(Collected data entries)
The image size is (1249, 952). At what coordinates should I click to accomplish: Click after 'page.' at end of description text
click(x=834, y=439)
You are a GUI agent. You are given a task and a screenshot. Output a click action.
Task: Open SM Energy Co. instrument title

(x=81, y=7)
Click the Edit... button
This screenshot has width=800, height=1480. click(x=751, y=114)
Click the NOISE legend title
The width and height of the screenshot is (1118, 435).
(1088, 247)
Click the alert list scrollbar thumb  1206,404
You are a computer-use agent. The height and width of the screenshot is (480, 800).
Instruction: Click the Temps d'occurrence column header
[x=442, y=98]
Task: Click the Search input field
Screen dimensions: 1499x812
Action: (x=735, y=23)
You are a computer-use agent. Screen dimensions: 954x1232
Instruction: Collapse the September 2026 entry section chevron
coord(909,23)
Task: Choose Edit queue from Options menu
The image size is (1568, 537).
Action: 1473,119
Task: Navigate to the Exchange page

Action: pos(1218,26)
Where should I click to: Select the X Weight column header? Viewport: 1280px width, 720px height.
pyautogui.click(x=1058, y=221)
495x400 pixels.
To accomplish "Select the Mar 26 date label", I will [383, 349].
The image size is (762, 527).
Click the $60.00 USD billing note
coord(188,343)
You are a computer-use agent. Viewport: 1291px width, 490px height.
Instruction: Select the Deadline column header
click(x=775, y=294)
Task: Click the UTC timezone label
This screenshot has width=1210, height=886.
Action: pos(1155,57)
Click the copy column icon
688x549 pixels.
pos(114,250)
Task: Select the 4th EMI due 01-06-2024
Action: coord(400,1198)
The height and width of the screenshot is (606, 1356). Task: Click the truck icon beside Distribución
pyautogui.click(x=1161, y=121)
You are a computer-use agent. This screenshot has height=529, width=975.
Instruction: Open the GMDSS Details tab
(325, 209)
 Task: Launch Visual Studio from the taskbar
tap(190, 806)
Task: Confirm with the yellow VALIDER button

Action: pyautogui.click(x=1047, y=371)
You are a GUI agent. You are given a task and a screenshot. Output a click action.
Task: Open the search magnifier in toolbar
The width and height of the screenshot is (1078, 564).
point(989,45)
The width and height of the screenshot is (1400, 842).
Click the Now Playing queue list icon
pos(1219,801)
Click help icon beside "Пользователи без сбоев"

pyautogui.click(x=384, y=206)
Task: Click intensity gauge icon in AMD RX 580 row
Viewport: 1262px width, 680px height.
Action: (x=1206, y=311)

__ASSIGNED TASK__
The data above should be reproduced in full, word for word.

__TASK RESPONSE__
The image size is (1249, 952). At what coordinates should I click to accomplish: Click after 'page.' at end of description text
click(x=834, y=439)
You are a GUI agent. You are given a task and a screenshot. Output a click action.
Task: Open SM Energy Co. instrument title

(x=81, y=7)
Click the Edit... button
This screenshot has width=800, height=1480. click(x=751, y=114)
Click the NOISE legend title
The width and height of the screenshot is (1118, 435).
(1088, 247)
Click the alert list scrollbar thumb  1206,404
You are a computer-use agent. The height and width of the screenshot is (480, 800).
Instruction: Click the Temps d'occurrence column header
[x=442, y=98]
Task: Click the Search input field
Screen dimensions: 1499x812
Action: (x=735, y=23)
You are a computer-use agent. Screen dimensions: 954x1232
Instruction: Collapse the September 2026 entry section chevron
coord(909,23)
Task: Choose Edit queue from Options menu
The image size is (1568, 537).
Action: 1473,119
Task: Navigate to the Exchange page

Action: pos(1218,26)
Where should I click to: Select the X Weight column header? Viewport: 1280px width, 720px height.
pyautogui.click(x=1058, y=221)
495x400 pixels.
To accomplish "Select the Mar 26 date label", I will [383, 349].
The image size is (762, 527).
Click the $60.00 USD billing note
coord(188,343)
You are a computer-use agent. Viewport: 1291px width, 490px height.
Instruction: Select the Deadline column header
click(x=775, y=294)
Task: Click the UTC timezone label
This screenshot has width=1210, height=886.
Action: pos(1155,57)
Click the copy column icon
688x549 pixels.
pos(114,250)
Task: Select the 4th EMI due 01-06-2024
Action: coord(400,1198)
The height and width of the screenshot is (606, 1356). Task: Click the truck icon beside Distribución
pyautogui.click(x=1161, y=121)
You are a computer-use agent. This screenshot has height=529, width=975.
Instruction: Open the GMDSS Details tab
(325, 209)
 Task: Launch Visual Studio from the taskbar
tap(190, 806)
Task: Confirm with the yellow VALIDER button

Action: pyautogui.click(x=1047, y=371)
You are a GUI agent. You are given a task and a screenshot. Output a click action.
Task: Open the search magnifier in toolbar
The width and height of the screenshot is (1078, 564).
point(989,45)
The width and height of the screenshot is (1400, 842).
Click the Now Playing queue list icon
pos(1219,801)
Click help icon beside "Пользователи без сбоев"

pyautogui.click(x=384, y=206)
Task: Click intensity gauge icon in AMD RX 580 row
Viewport: 1262px width, 680px height.
Action: (x=1206, y=311)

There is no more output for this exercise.